The Gesher Benot Ya’aqov excavations, details of which are published today in the journal Science, were conducted over seven years by a team led by Naama Goren-Inbar of the Hebrew University in Jerusalem.
The scientists examined the distribution of burnt wood, plant seeds and flint artefacts at the site, on the shore of an ancient lake, to determine that the fire damage came from controlled fires rather than natural blazes.
Only a tiny fraction of the total number of specimens found was burnt, ruling out damage from a wildfire triggered by a natural phenomenon such as lightning. This would have burnt a much larger proportion of the wood, flint and seeds.
Further evidence that the burning was done on a hearth comes from the pattern in which burnt flint fragments were found. These lay in distinct clusters, indicating campfires or hearths, while flint artefacts found elsewhere on the site were not burnt.
Richard Klein, of Stanford University in California, said the Israeli researchers had provided persuasive evidence that the fires were controlled. “I think they have made by far the best case yet for humanly controlled fire before 250,000 years ago,” he said.
In the study, the scientists sifted through 23,454 seeds and fragments of fruit and 50,582 pieces of wood, looking for burnt specimens. Large numbers of flint artefacts were also examined for damage. Overall, fewer than 2 per cent of the specimens were burnt.
No hominid fossils were found at the site, making it impossible to determine which human ancestors started the fires.
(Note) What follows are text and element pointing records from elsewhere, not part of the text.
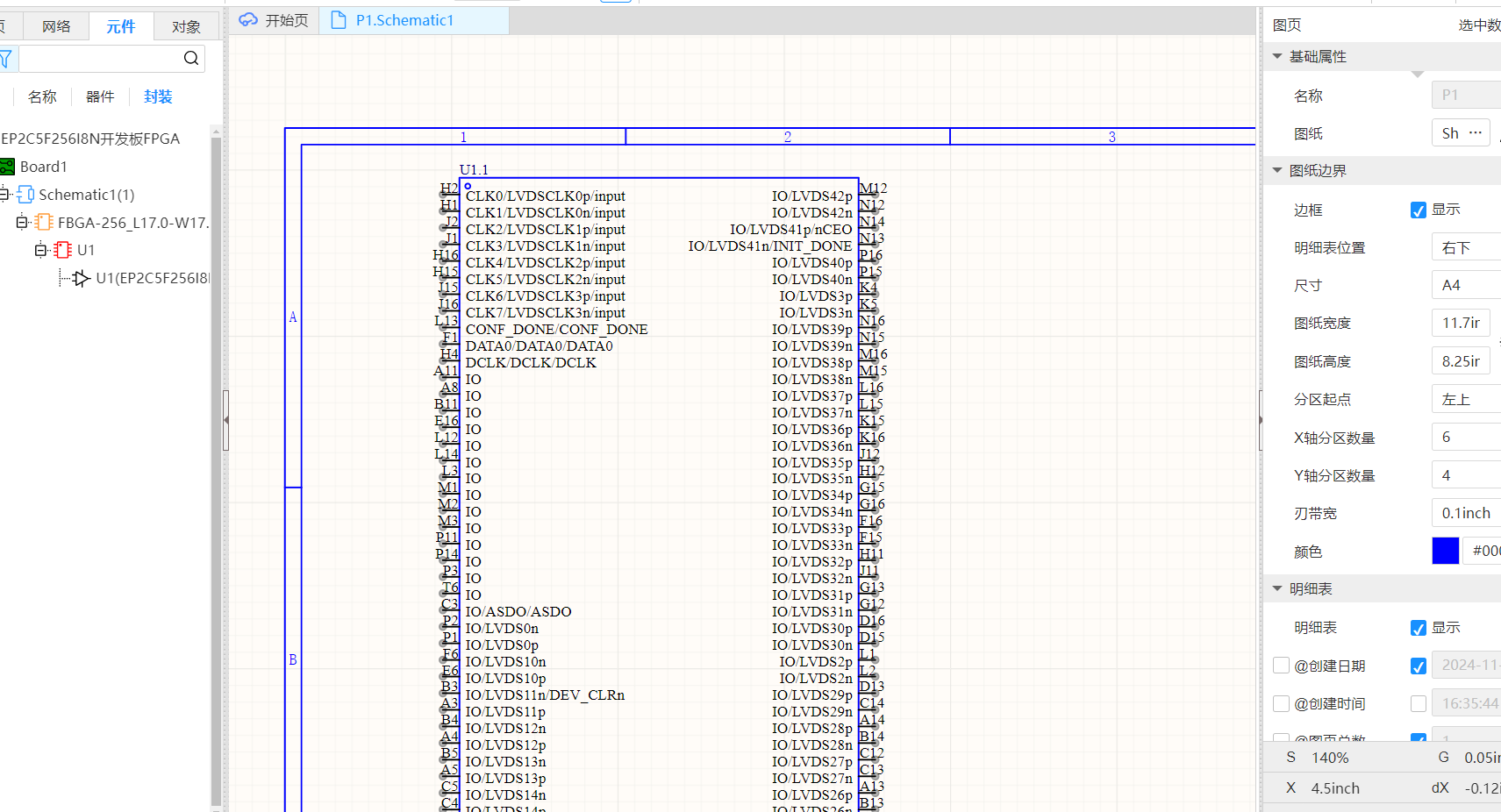Toggle the 边框 显示 checkbox
Image resolution: width=1501 pixels, height=812 pixels.
(x=1418, y=210)
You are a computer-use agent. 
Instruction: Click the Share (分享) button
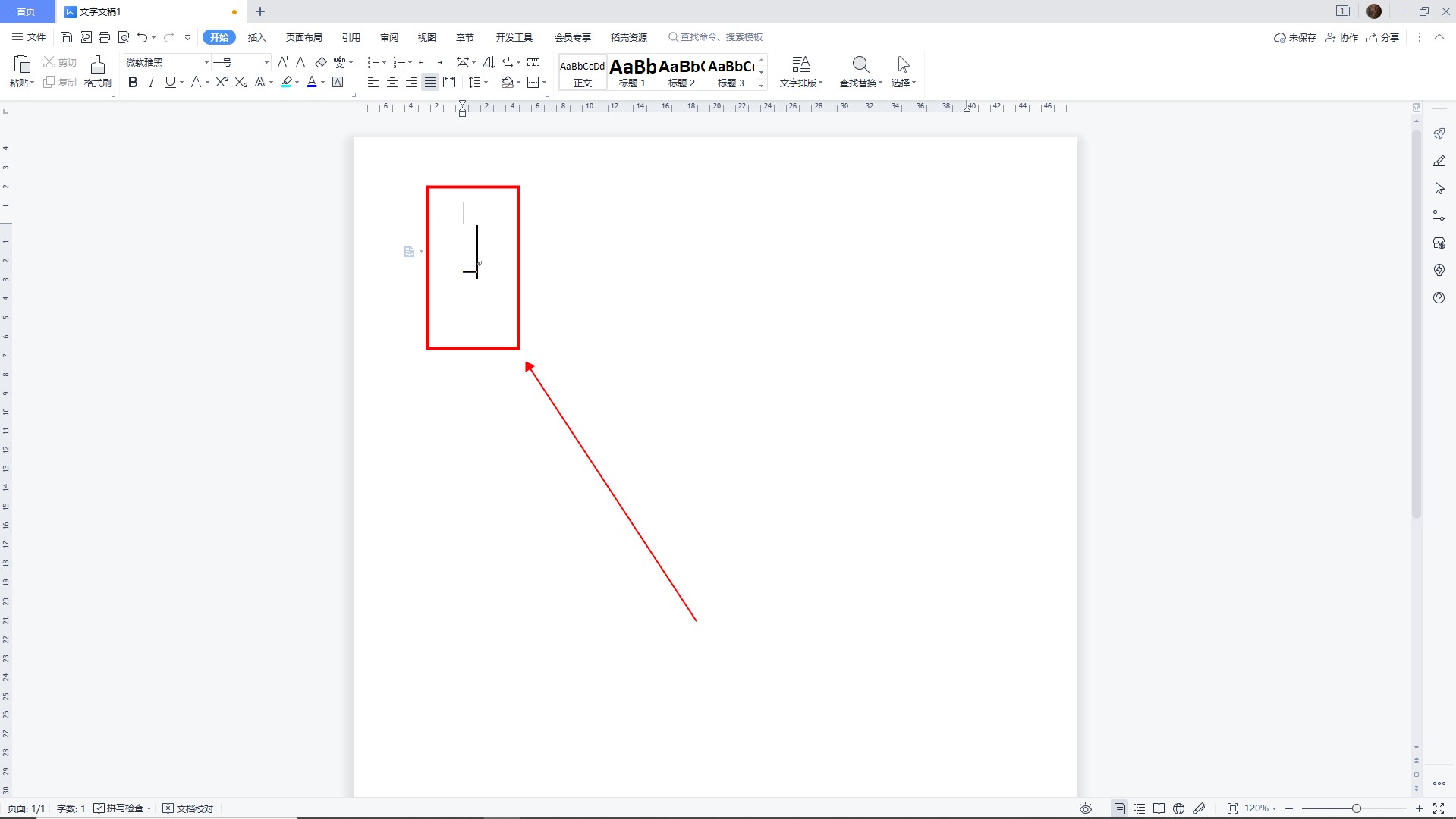coord(1382,37)
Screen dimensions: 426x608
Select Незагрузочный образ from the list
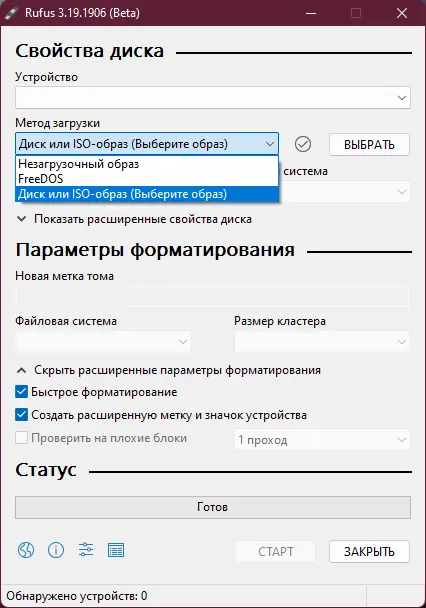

Given the date and location of the site, the most likely candidates would be Homo erectus or Homo ergaster, though an archaic form of modern man, Homo sapiens, is another possibility, Dr Goren-Inbar said.
Anatomically modern Homo sapiens did not evolve until much later, between 200,000 and 150,000 years ago, and did not leave Africa until considerably later. The first evidence for the arrival of modern human beings in Europe comes from between 40,000 and 35,000 years ago.
Conclusive evidence for fire has generally been found only from hearths in cave sites not exposed to the elements, and most of these are less than 250,000 years old. Some much earlier African sites show sediment discoloration that could have been caused by controlled fires, but this interpretation is widely challenged.
Dr Goren-Inbar’s team said their results indicate that early human beings were using fire consistently at least 790,000 years ago.
“On the basis of all the Gesher Benot Ya’aqov archaeological data, we suggest that the hominins who frequented the shores of the lake for over 100,000 years knew how to use fire and exercised that knowledge repeatedly,” the scientists wrote in Science. “The domestication of fire by hominins surely led to dramatic changes in behaviour connected with diet, defence and social interaction.”